Lors du dernier plan de restructuration, vu son âge, il a fait valoir ses droits, mais on lui a répondu qu’il n’avait pas cotisé assez longtemps. « Comment ? s’est-il exclamé. Je travaille depuis que j’ai dix ans !  » « Oui, mais c’était dans votre pays et vous n’étiez pas déclaré  », lui a-t-on répliqué. Cette réponse a été comme un coup de poignard. Il était tellement sûr de faire partie de la charrette des départs.Il a tant de projets et tant de choses à faire. On a besoin de lui dans son pays, du moins c’est ainsi qu’il perçoit les choses. Ses parents sont morts et il est l’aîné. Alors il pense avoir un devoir à remplir. Il a toujours aidé sa famille en lui envoyant un peu d’argent, il doit continuer. Rester dans ce quartier et à l’usine, alors qu’il se doit de retourner là-bas, ça lui prend la tête. Il ne pense plus qu’à ça. Sa femme lui dit qu’il est fou et qu’il n’a pas à se mettre dans des états pareils pour une famille qui va l’exploiter. Ses enfants lui disent que, pour eux, il est hors de question de retourner en Afrique. Mais rien n’y fait, il partira seul s’il le faut. C’est plus fort que lui.
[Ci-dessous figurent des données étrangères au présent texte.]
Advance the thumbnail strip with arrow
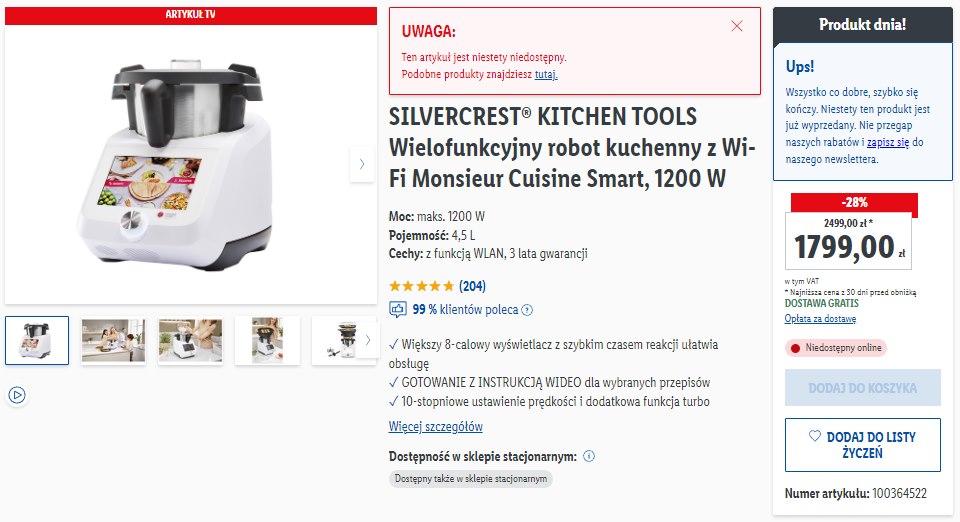The height and width of the screenshot is (522, 960). pyautogui.click(x=367, y=340)
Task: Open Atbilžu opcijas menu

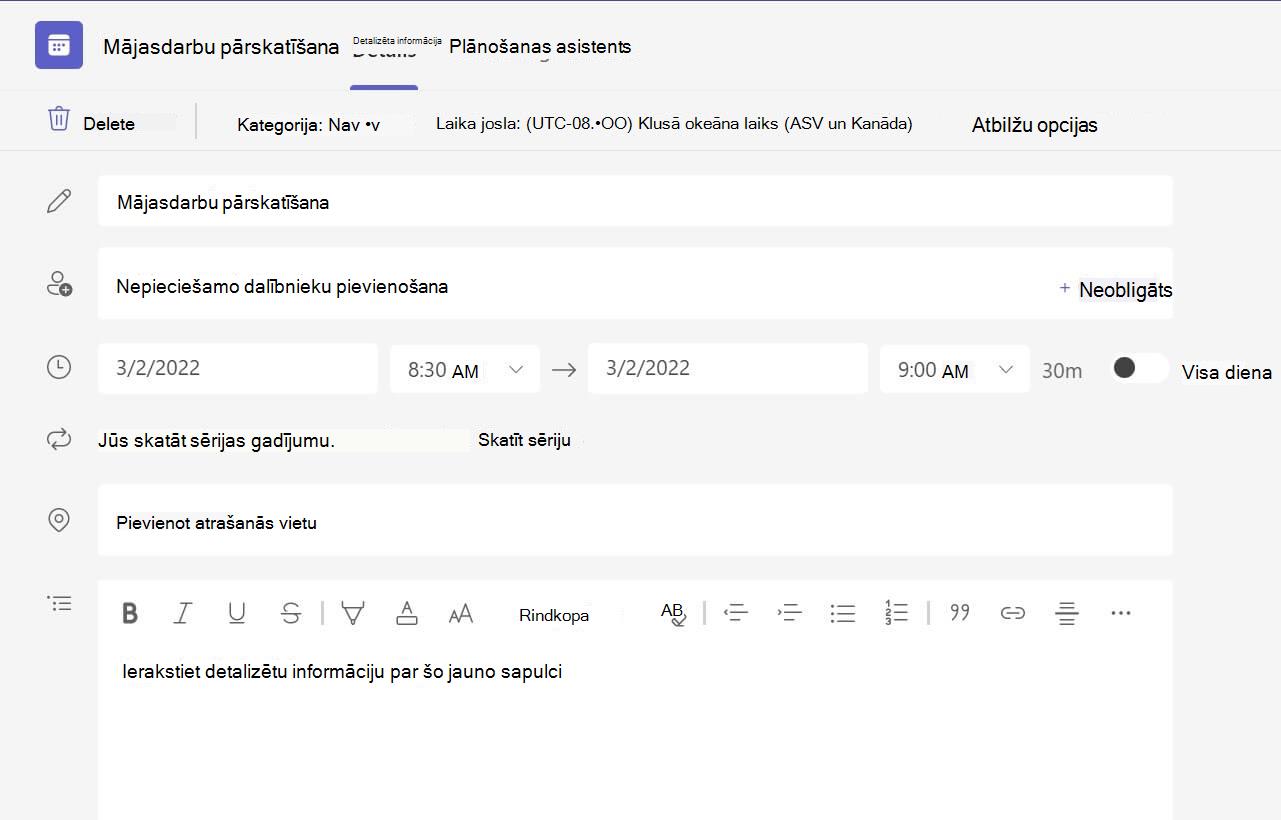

Le problème, c’est que Driss a fait une erreur : persuadé qu’il quitterait l’usine avec une prime de licenciement en poche, il a fait des investissements au pays. Il a d’abord accéléré la construction d’une maison qui se montait d’année en année au gré de ses économies. Ensuite, et c’est ça le pire, il a acheté une bananeraie pour fournir du travail à ses frères et peut-être à d’autres. Je n’ai pas pu savoir s’il envisageait une gestion coopérative - voire autogestionnaire ? - de sa plantation, ou un mode plus classique et autoritaire… Reste qu’aujourd’hui il en est là : sa future maison et ses futures bananes l’ont amené à cumuler des dettes qu’il n’arrive plus à rembourser avec son seul salaire. Les fins de mois sont plus que difficiles. Lui qui s’en sortait bien ces dernières années, voilà qu’il replonge. Dans la maison, la tension a monté et ce sont des engueulades à n’en plus finir. Sa femme lui reproche ses investissements d’égoïste, d’autant qu’il a fait tout ça sans lui en parler. « Tu veux jouer les rois là-bas, alors qu’ils vont t’exploiter jusqu’à ton dernier franc CFA ! », crie-t-elle encore. La vie n’est plus pareille désormais. Driss pensait qu’il aurait les mêmes droits que ses collègues, qu’il aurait droit à une nouvelle vie, qu’il pourrait retrouver une vie qu’il avait abandonnée et sur laquelle il fantasme désormais. Aujourd’hui, assis sur son perron, Driss regarde son maigre jardin. Au-dessus passent les fumées de l’usine. Il voudrait être ailleurs.

Article publié dans le n° 32 de CQFD, mars 2006.